Content starts
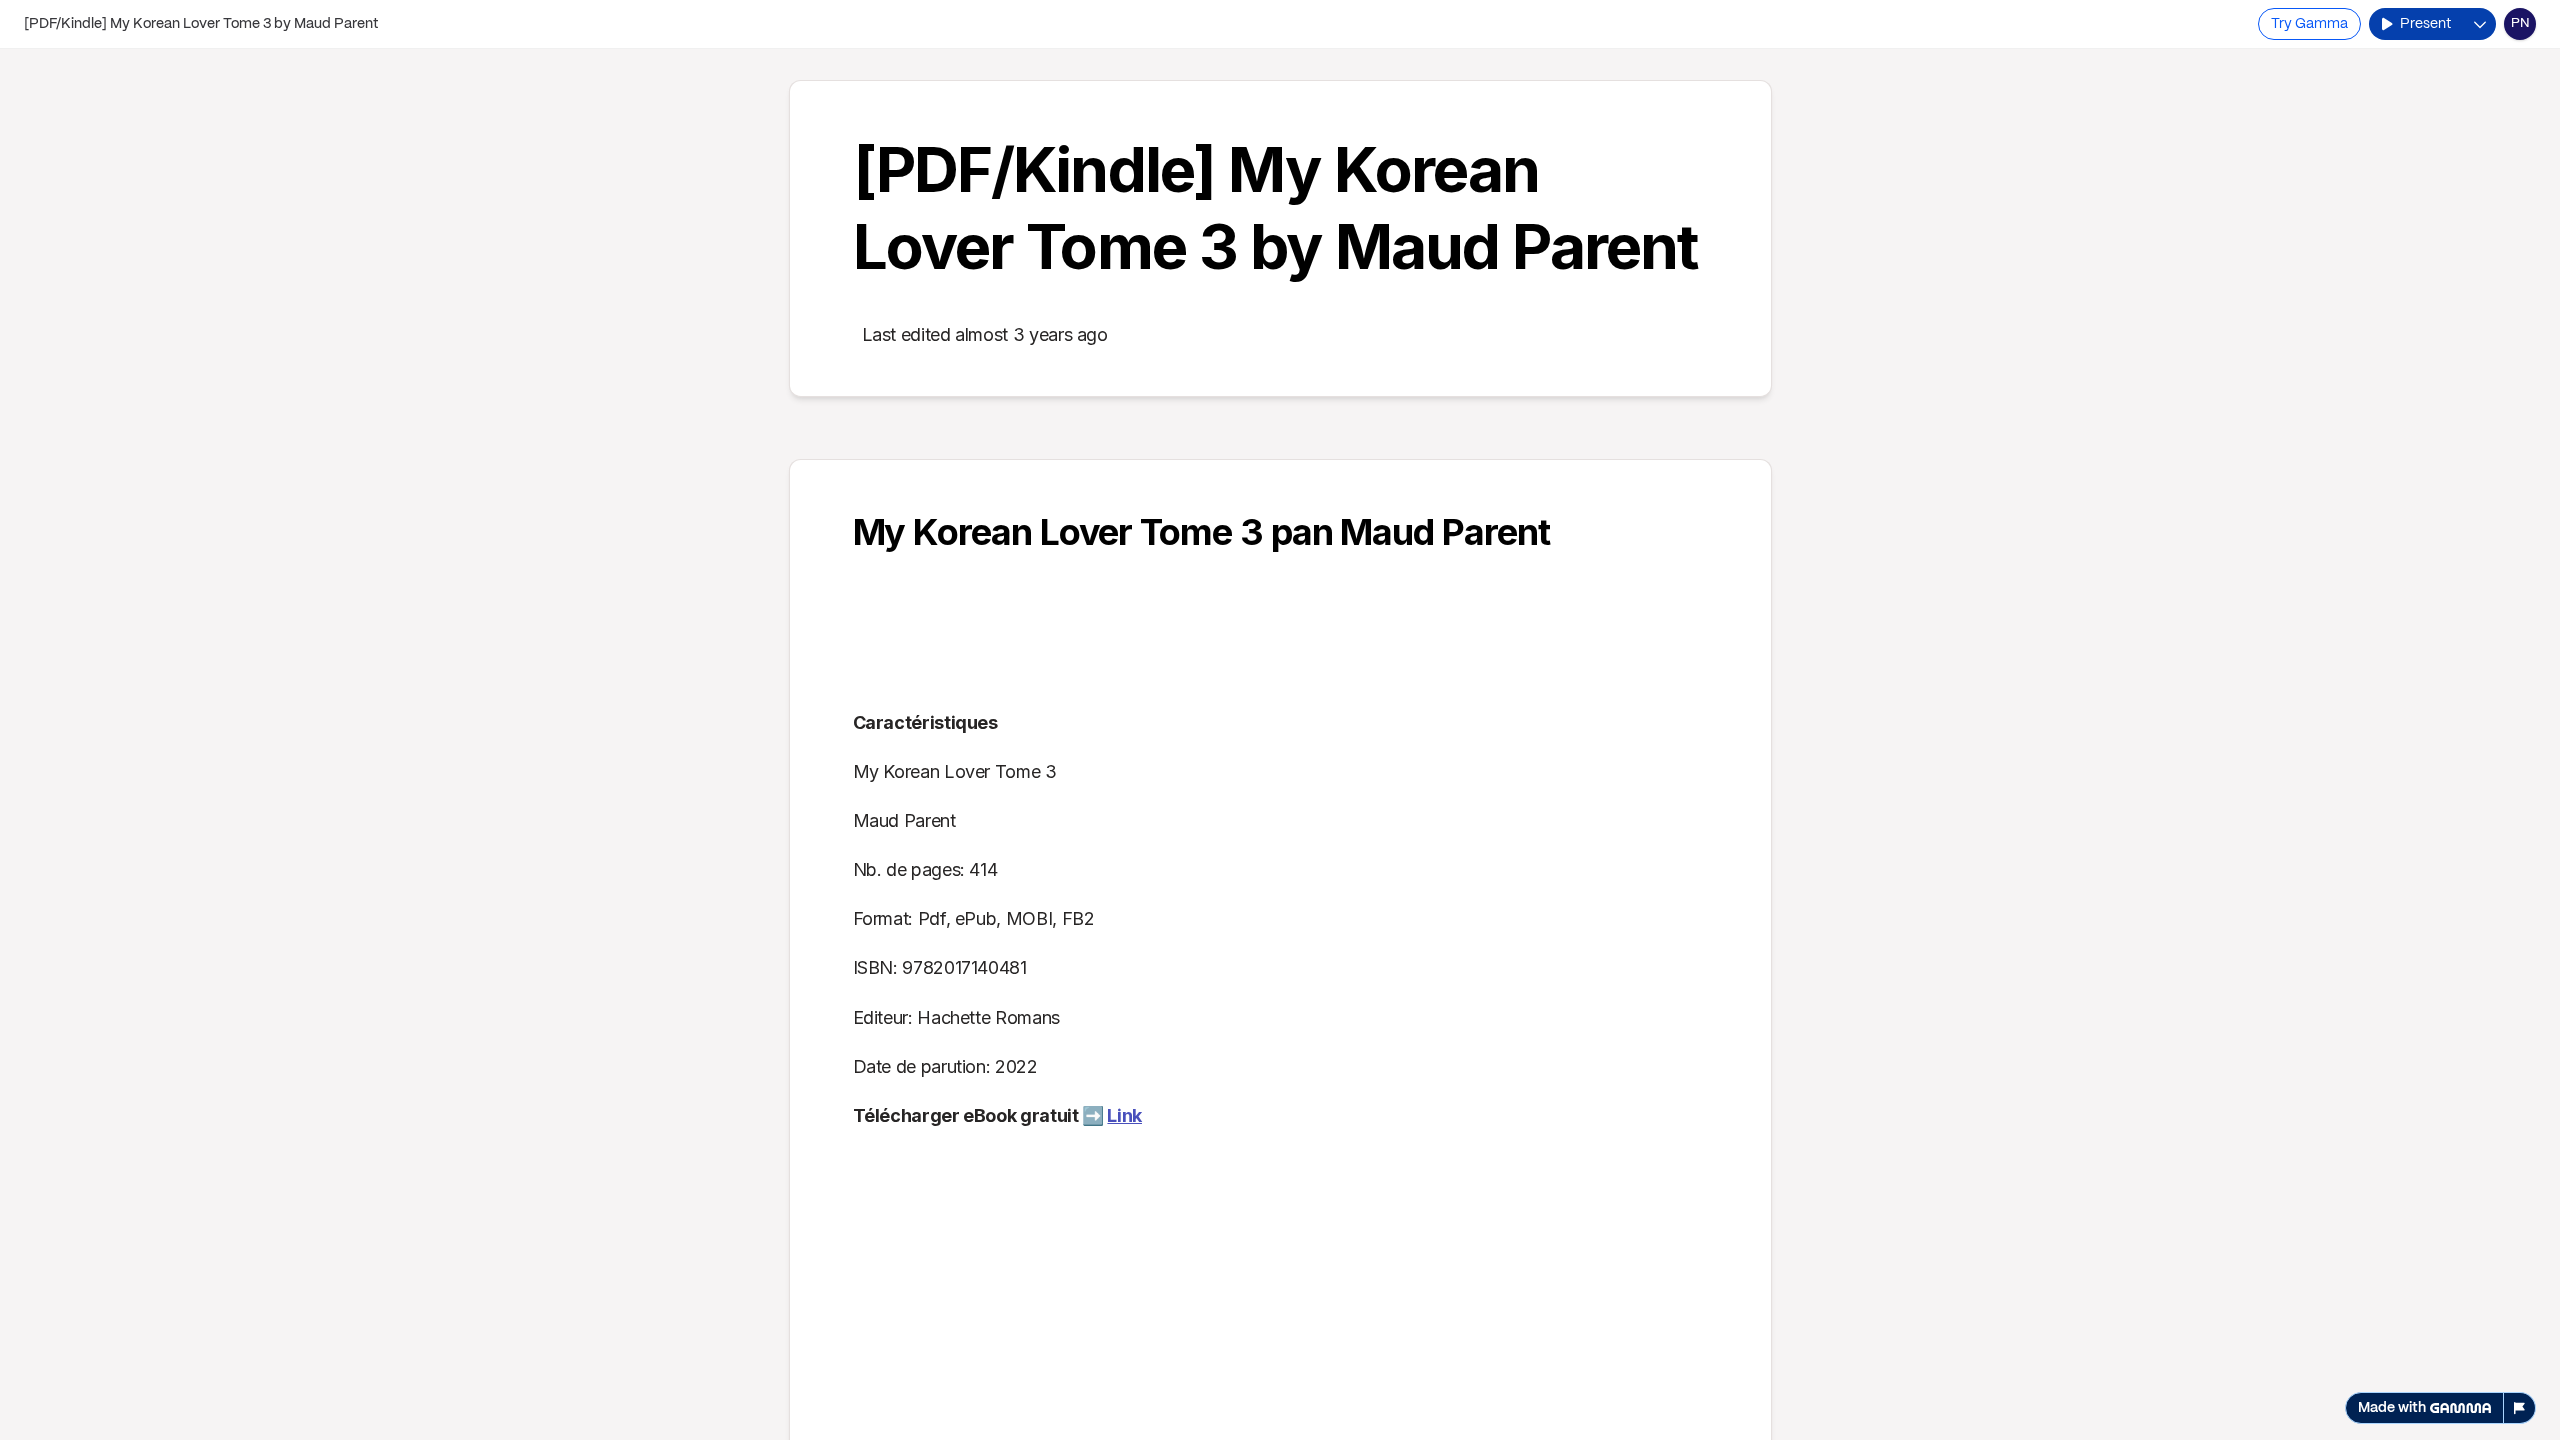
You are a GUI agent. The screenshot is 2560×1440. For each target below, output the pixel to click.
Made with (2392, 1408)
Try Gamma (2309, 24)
Content ends
Content starts
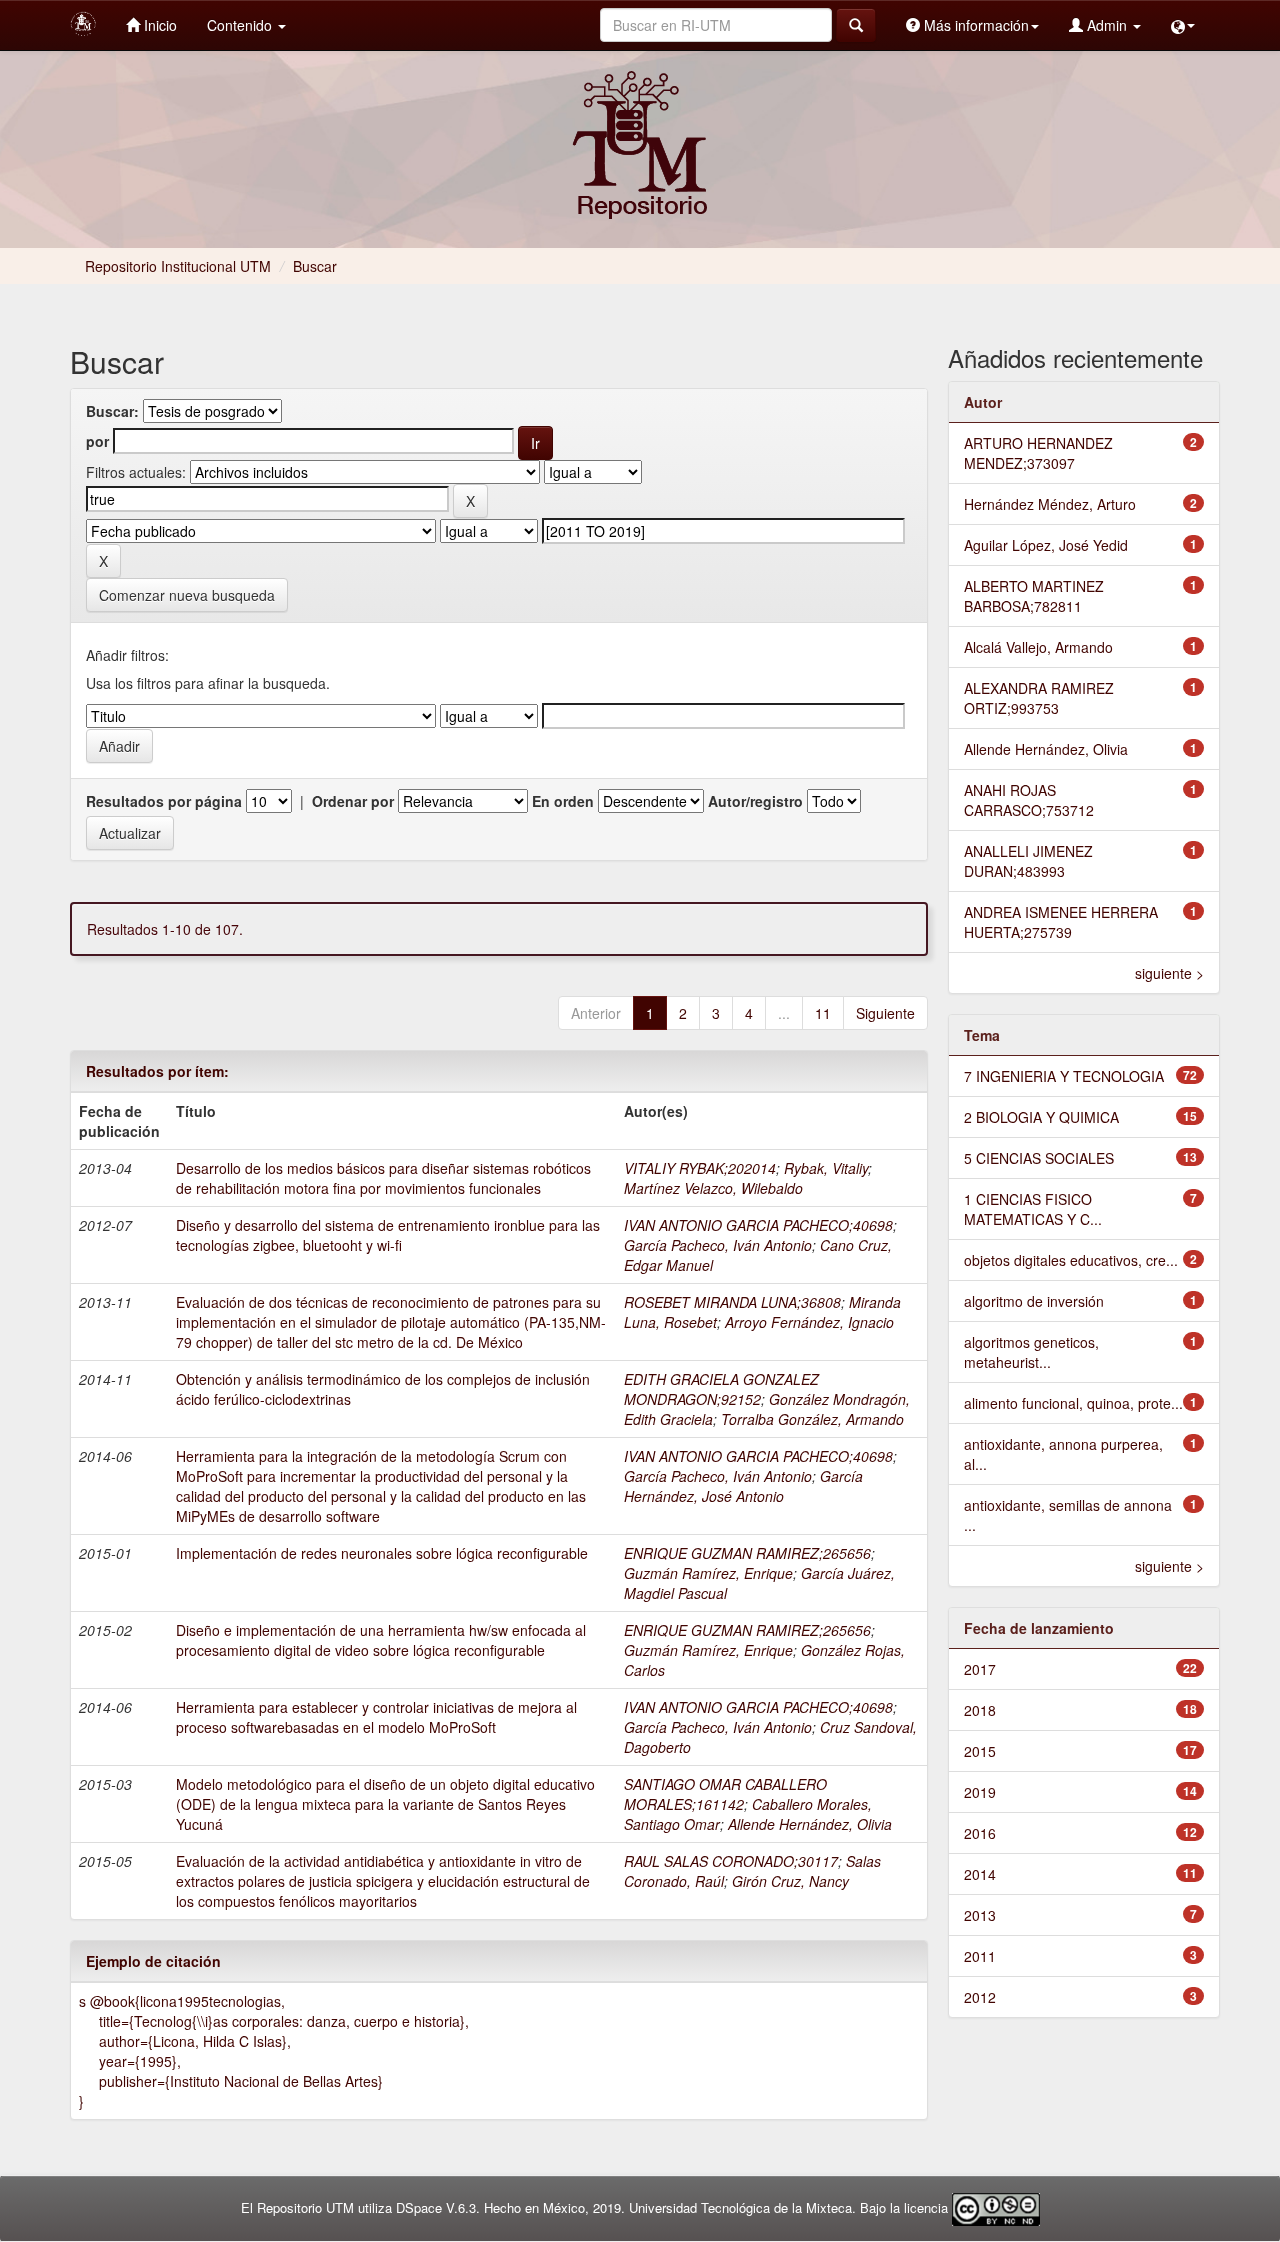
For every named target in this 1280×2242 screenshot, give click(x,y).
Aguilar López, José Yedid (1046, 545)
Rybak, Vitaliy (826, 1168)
Content ends
When you reach the line in the material above that holds "You are a GUI", begin reproducing lines exactly, and stop after the line that holds "Try Gamma (2309, 24)".

> **Solved problem**
You are a GUI agent. The screenshot is 2560×1440. For each target below, output the pixel to click.
Made with (2392, 1408)
Try Gamma (2309, 24)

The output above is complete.